Step #4: Trust & Verify With Quality Assurance
A lot of the tests run for quality assurance are the same as those run for quality control, but the objective is different. Quality control is about process control and asking, “Are we building it right as we go?” Quality assurance and quality acceptance ask, “Can we accept this work?”
It's common to see a local agency rely solely on contractor or producer test results as its form of quality assurance. That's better than nothing, but it’s not the same as owner verification—the "trust, but verify" approach that gives an agency its own set of eyes on the project. That means making sure the technicians running tests, whether on the QC or QA side, are properly certified, and that testing and reporting are built into the project from the start.

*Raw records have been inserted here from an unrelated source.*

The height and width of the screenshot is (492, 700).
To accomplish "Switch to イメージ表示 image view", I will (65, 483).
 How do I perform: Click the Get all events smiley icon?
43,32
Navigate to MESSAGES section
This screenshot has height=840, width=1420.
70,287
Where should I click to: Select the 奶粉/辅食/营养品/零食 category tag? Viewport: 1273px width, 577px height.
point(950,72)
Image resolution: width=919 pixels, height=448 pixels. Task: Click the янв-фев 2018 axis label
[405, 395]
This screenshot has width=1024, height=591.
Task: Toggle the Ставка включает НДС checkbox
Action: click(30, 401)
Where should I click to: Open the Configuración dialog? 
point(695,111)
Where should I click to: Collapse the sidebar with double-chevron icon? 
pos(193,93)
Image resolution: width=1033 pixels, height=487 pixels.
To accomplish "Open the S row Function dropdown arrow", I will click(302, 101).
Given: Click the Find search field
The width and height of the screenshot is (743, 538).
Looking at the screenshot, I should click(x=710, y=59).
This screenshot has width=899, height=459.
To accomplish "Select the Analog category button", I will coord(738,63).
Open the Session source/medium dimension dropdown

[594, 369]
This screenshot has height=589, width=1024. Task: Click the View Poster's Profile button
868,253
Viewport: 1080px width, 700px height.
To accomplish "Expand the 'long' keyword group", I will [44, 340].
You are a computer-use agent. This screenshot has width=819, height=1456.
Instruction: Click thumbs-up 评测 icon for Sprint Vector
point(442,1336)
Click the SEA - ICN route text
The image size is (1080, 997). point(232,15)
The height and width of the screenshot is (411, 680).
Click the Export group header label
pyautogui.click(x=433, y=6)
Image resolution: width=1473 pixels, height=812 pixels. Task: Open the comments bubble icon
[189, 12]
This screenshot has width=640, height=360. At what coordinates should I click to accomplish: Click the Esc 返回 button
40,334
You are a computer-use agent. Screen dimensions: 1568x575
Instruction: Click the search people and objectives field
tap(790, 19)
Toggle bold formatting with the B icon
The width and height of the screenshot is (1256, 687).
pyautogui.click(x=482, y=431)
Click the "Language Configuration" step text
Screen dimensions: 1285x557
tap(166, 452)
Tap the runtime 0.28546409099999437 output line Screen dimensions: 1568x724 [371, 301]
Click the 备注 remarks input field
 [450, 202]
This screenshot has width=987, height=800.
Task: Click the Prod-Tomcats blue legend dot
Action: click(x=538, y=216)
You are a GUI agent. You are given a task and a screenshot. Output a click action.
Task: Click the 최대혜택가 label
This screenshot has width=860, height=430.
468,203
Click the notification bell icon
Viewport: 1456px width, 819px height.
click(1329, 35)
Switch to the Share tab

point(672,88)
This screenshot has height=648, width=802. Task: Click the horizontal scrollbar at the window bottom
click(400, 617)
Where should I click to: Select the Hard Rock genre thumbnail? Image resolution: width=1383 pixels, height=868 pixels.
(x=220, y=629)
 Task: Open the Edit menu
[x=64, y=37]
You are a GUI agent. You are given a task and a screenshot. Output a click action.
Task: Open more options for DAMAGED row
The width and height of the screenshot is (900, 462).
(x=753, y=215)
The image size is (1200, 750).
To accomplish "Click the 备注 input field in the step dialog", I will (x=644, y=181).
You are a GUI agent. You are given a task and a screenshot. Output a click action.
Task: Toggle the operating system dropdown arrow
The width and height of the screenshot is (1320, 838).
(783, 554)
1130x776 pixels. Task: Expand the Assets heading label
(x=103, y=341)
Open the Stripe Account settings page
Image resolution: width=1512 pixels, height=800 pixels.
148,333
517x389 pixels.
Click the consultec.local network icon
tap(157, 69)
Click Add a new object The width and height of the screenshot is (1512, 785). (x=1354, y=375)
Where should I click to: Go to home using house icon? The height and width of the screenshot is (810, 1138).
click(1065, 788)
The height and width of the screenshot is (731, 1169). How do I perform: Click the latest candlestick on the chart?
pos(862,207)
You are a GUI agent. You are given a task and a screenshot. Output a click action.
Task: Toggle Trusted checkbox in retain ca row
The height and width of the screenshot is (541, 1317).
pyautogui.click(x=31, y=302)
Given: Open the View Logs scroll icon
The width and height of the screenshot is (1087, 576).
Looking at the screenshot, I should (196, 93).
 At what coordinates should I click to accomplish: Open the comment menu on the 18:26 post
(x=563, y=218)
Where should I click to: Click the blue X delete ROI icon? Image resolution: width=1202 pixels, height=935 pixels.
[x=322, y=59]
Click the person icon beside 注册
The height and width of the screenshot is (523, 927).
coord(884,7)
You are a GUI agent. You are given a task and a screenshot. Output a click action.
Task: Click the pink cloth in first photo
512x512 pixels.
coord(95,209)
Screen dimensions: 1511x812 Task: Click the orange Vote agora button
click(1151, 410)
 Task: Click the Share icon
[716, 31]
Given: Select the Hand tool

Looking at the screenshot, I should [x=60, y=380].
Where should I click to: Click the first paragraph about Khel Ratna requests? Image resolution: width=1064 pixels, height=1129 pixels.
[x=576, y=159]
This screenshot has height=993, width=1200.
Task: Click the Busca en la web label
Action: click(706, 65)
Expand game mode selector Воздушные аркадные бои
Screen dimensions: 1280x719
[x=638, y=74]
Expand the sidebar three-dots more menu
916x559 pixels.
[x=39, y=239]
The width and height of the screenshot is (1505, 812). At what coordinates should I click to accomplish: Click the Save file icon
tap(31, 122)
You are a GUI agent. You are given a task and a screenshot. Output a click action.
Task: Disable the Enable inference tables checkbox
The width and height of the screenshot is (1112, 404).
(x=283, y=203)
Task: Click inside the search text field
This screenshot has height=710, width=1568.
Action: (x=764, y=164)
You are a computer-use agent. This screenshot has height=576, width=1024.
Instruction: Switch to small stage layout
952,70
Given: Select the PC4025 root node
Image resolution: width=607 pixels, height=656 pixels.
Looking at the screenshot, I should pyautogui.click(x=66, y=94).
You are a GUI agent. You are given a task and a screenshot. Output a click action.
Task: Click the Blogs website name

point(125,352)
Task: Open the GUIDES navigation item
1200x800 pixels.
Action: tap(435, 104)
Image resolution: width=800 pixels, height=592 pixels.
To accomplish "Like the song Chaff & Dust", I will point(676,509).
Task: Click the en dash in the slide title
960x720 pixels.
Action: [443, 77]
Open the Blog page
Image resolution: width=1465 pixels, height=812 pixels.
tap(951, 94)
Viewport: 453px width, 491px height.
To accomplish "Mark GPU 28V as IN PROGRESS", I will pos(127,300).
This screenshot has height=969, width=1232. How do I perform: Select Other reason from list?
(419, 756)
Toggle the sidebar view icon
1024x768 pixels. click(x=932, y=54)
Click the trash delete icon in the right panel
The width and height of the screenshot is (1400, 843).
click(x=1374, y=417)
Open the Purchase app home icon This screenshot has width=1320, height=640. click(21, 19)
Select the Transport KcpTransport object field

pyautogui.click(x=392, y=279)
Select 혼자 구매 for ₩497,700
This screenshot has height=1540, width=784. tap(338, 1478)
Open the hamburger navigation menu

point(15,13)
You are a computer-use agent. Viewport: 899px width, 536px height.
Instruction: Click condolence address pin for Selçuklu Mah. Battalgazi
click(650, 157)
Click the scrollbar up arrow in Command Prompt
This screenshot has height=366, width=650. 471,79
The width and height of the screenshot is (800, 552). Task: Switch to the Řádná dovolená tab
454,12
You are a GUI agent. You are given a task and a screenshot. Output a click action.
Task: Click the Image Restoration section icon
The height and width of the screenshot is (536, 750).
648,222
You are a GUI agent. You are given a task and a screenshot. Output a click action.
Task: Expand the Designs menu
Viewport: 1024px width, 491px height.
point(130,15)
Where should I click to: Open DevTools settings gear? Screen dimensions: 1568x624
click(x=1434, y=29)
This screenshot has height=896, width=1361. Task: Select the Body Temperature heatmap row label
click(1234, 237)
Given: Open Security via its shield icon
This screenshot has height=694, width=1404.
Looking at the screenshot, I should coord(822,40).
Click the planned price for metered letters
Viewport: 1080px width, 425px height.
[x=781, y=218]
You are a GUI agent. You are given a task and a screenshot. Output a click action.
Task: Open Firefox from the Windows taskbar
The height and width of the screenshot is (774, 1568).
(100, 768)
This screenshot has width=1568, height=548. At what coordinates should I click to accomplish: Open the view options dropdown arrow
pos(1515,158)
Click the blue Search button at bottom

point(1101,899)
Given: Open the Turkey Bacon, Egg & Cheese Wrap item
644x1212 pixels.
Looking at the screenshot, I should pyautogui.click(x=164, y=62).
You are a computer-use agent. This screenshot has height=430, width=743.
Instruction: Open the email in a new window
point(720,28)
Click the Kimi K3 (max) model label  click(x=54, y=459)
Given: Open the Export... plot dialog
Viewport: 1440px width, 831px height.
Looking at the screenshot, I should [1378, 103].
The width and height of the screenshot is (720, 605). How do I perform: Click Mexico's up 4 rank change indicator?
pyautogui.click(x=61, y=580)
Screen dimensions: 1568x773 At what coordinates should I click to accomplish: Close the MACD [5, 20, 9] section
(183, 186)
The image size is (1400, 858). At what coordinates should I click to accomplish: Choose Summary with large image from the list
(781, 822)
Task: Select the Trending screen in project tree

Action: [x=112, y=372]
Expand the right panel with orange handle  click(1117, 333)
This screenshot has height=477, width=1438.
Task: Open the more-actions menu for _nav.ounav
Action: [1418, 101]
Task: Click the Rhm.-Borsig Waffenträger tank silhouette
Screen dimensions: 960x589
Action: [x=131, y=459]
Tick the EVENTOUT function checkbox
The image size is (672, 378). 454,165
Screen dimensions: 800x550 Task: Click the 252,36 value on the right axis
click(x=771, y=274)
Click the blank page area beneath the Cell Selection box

So, are we there yet? Not quite. Even a project built to spec with a technician on-site still needs someone asking whether the finished work actually meets the standard it was supposed to meet. That's what quality acceptance is for.
Step #5: Know the Difference Between Inspection & Testing
Inspection and testing often get lumped together, but they aren't the same job. A testing technician runs a standardized test using a density gauge, a straightedge, a thermometer or other equipment to measure a specific parameter. An inspector observes and documents the process to determine if it was followed the way it was supposed to.
Some experienced technicians can do both well, using years of field experience to spot a problem before a test even confirms it. However, a newer technician can run a test perfectly and still lack the inspection experience to know what to watch for. Local agencies should make sure whoever is representing them in the field, whether in-house staff or an outside testing lab, has genuine experience as an inspector, not just as a technician.
Step #6: Check the Right Gauges
A handful of tests carry a project from the plant to the finished road. At the plant, that means checking gradation, inspecting asphalt content and running a lab density check using a Superpave gyratory press to see what's achievable under ideal conditions. In the field, it means tracking temperature and checking density and thermal segregation, including along the longitudinal joint.
At the end of the process, a core sample ties it all together. Asphalt core testing allows a density and thickness check against the finished product requirements, and it should reflect the properties approved in the original mix design. It's also what helps calibrate the quicker, more frequent density gauge checks that don't require pulling a core every time.
Proper quality control, quality assurance and quality acceptance aren't the flashiest parts of an asphalt paving project, but they're what separates a road that holds up for its intended life from one that doesn't. Keep these six steps in mind, and you'll have a much smoother trip from bid package to finished asphalt pavement.